- **Text**:

Source: Episcoporum ad Hludovicum imperatorem relatio; in MGH Capit. 2, pp. 45-46. Translated by Richard Barton.

6. Council of Mainz, 852

cap. 11. Concerning homicide  [but a case of interest to us is buried in this chapter]
.... when Albgis publicly abducted the wife of Patricius and led her to the extreme ends of the empire to the savage, yet still Christian, people of Moravia, he thereby defamed the church of Christ by the crime of adultery.  By common counsel we decreed that, by the order of the king sent into exile alongside the statutes of the holy canons he ought to perform full penance, namely: three years on bread and water and beans and vegetables, except on the important feast-days; afterwards, four more years in which he shall similarly abstain for three days each week as well as for three Lenten periods, unless an exceedingly great illness shall prevent him from completing this.  In addition, having laid aside his military gear [literally: ‘warlike belt’], let him remain for the rest of his life without marriage.

- **What is expected**:
In the Council of Mainz text, where did Albgis take the wife of Patricius? The items that come next have nothing to do with the text about the Council of Mainz.

- **Record list**:

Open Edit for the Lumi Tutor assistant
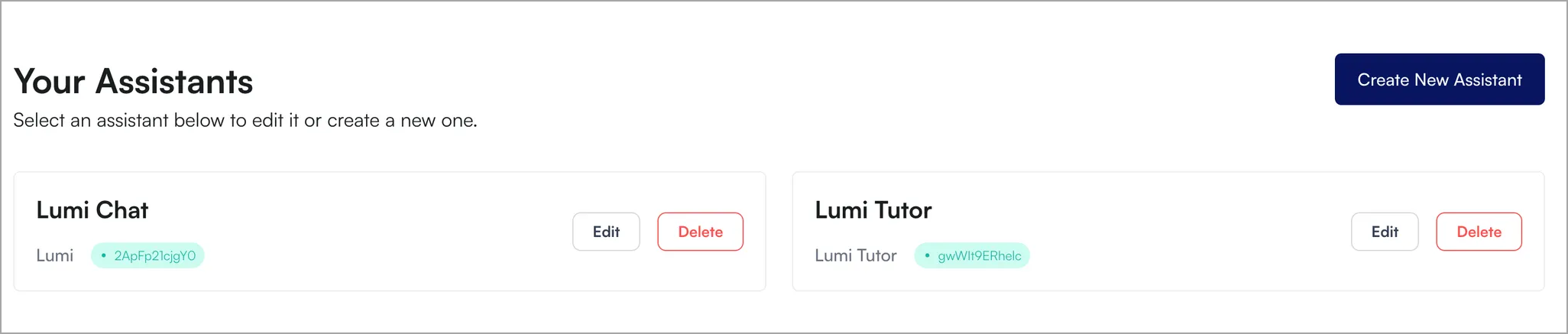The width and height of the screenshot is (1568, 334). (1385, 232)
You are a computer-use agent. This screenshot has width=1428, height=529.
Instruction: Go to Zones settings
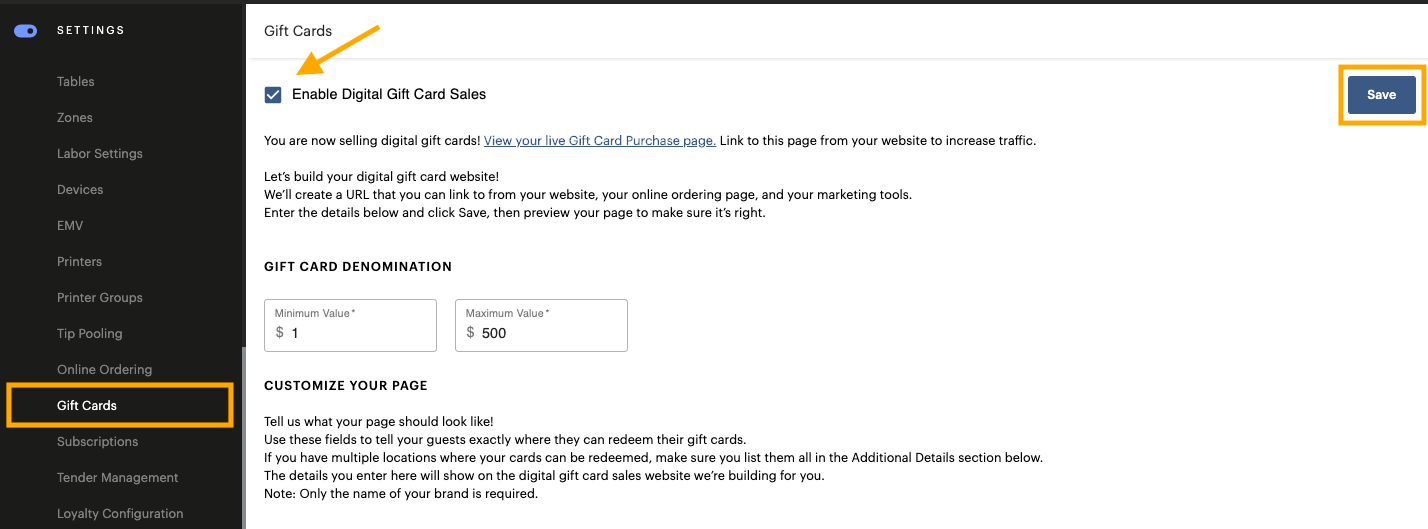pyautogui.click(x=75, y=118)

- **Correct result**:
He took her to the extreme ends of the empire, to the people of Moravia.